### Task directions
Look through the listing below and report the lines that have the word "node" in them.

### Records supplied
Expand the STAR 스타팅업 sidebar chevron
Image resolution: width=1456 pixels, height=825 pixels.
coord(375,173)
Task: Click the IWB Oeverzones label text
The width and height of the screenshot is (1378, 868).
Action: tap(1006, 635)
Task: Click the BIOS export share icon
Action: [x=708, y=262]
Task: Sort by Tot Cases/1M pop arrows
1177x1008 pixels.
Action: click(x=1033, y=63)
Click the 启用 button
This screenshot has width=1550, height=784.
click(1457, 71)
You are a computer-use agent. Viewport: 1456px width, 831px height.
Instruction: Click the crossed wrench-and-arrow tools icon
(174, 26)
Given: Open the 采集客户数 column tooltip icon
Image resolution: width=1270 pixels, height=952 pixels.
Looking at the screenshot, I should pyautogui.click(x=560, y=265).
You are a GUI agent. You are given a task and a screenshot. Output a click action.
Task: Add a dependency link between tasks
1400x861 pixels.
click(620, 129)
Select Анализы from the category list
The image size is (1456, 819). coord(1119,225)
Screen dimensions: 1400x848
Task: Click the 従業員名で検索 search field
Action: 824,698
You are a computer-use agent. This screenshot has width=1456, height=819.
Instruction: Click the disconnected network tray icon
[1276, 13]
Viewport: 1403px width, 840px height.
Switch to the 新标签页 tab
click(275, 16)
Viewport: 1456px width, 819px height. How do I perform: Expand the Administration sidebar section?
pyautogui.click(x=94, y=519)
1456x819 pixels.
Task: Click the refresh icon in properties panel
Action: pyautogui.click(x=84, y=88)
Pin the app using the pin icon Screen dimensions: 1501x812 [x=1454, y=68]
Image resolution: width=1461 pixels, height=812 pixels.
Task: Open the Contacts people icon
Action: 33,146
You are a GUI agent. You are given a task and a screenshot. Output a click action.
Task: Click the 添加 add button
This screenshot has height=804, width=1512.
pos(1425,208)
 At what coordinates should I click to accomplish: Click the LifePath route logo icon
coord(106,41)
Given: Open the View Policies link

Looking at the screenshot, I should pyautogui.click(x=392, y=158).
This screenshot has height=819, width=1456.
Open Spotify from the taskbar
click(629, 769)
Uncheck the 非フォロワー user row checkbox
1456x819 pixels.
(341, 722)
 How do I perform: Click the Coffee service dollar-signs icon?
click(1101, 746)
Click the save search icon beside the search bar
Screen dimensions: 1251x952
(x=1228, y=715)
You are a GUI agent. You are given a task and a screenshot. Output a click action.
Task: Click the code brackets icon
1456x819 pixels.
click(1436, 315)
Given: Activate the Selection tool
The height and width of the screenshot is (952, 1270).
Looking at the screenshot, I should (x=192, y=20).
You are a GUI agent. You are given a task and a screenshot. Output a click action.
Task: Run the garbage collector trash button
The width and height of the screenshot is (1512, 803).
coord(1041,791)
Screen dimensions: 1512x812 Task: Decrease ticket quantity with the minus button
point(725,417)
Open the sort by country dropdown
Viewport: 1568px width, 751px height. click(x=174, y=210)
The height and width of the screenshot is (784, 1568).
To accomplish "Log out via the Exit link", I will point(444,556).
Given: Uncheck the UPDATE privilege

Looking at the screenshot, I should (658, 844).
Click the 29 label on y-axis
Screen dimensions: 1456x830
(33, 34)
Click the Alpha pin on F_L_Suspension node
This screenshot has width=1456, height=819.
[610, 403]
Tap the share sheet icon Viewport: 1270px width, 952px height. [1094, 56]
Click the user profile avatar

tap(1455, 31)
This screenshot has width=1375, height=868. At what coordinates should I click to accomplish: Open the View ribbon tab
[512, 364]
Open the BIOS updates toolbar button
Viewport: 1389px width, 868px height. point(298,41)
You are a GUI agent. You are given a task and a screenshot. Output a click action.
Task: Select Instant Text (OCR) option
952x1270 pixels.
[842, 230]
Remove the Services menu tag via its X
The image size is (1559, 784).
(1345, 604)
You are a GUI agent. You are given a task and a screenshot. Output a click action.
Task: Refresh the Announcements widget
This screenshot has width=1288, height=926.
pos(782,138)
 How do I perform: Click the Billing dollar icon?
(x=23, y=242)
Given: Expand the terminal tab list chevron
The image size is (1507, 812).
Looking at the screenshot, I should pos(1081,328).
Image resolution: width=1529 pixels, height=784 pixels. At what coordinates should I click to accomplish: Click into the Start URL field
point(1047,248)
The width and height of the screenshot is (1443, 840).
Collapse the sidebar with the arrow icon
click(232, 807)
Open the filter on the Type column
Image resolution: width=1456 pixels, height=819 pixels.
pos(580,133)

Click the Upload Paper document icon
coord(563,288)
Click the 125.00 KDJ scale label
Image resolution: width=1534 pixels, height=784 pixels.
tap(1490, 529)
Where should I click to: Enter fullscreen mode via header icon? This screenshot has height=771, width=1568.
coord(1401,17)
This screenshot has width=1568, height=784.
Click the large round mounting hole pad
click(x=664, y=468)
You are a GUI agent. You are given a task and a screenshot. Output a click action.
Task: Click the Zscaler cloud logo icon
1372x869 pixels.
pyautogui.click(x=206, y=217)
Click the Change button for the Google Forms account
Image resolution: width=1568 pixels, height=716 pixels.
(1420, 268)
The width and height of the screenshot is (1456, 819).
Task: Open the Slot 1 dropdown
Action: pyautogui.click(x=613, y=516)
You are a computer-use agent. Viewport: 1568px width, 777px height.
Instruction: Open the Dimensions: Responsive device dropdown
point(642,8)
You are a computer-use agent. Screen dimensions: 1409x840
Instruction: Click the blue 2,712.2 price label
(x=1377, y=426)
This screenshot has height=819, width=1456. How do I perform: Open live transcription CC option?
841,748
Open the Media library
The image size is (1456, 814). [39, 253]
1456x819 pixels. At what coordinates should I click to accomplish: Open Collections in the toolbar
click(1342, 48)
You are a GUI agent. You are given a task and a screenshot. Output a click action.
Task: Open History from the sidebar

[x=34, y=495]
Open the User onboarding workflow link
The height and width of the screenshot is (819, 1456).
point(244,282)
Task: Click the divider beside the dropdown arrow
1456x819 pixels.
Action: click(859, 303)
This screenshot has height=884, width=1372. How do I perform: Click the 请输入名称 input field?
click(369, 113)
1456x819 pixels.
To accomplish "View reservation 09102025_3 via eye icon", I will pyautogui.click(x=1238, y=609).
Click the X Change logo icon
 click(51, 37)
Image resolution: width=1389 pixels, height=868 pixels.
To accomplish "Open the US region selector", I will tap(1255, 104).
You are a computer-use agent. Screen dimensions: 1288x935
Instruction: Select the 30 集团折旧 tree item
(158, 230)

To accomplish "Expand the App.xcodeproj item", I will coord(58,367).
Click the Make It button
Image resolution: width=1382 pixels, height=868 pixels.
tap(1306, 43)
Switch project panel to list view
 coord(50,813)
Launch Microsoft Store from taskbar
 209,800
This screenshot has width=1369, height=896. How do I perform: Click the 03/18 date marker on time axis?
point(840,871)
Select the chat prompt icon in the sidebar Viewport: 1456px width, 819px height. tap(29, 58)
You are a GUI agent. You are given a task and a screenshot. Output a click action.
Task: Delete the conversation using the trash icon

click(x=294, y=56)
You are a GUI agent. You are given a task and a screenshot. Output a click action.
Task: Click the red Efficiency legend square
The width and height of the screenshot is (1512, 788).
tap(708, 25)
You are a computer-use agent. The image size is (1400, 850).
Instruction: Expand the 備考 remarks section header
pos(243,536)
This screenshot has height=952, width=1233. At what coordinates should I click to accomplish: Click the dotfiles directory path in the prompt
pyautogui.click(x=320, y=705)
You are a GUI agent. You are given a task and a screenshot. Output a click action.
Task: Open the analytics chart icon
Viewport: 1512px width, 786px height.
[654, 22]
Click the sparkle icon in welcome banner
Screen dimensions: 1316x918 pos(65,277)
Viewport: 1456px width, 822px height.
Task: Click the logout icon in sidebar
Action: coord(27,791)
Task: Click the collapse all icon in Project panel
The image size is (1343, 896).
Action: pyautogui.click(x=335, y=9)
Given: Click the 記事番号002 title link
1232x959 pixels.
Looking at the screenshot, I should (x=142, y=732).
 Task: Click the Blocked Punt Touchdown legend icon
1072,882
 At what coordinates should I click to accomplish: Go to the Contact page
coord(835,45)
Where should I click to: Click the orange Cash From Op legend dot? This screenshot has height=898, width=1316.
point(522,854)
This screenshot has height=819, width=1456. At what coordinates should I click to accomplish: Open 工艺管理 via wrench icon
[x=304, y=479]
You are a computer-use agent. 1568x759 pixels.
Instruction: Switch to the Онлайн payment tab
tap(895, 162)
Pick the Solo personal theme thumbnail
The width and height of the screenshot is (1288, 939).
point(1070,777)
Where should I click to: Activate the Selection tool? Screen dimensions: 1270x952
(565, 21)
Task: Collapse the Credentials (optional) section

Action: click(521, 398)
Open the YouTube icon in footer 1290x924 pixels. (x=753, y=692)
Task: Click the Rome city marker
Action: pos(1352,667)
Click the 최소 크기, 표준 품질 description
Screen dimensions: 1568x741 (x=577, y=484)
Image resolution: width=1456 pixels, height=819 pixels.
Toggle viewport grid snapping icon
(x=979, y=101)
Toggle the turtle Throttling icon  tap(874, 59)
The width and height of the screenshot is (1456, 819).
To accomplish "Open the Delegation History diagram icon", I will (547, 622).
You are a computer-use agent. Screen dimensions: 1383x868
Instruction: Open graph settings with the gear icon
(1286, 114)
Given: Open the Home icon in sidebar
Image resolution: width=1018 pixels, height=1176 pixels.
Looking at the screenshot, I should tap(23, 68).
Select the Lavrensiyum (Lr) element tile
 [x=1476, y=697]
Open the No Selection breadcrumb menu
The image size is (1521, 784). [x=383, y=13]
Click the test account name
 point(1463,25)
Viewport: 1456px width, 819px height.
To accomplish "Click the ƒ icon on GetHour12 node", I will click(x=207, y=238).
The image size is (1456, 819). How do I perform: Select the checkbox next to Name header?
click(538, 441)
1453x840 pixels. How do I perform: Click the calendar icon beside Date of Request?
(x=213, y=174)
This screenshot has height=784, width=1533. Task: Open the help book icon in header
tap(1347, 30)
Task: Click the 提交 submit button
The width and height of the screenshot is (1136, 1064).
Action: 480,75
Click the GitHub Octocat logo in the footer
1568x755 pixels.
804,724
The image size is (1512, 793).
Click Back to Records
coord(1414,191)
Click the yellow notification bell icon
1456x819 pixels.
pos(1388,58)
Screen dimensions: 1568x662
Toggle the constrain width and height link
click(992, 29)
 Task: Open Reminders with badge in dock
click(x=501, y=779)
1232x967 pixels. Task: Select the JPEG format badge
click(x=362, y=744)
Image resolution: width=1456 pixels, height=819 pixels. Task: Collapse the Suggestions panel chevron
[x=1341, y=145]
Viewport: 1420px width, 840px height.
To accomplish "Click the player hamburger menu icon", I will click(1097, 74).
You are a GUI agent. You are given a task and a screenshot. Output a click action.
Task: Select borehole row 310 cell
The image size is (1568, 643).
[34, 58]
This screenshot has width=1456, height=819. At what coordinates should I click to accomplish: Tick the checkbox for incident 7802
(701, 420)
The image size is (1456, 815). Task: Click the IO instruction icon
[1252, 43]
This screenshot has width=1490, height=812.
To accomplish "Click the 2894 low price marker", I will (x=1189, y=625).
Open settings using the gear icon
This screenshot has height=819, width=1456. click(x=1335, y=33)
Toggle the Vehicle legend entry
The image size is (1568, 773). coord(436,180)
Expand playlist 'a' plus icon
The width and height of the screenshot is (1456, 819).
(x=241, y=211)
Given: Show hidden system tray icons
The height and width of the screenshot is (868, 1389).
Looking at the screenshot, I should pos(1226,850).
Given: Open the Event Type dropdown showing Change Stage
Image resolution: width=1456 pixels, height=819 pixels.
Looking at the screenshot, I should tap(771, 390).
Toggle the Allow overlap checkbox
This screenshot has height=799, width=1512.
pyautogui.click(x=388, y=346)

### Exercise output
Click the Alpha pin on F_L_Suspension node
To accomplish "Click the ƒ icon on GetHour12 node", I will click(x=207, y=238).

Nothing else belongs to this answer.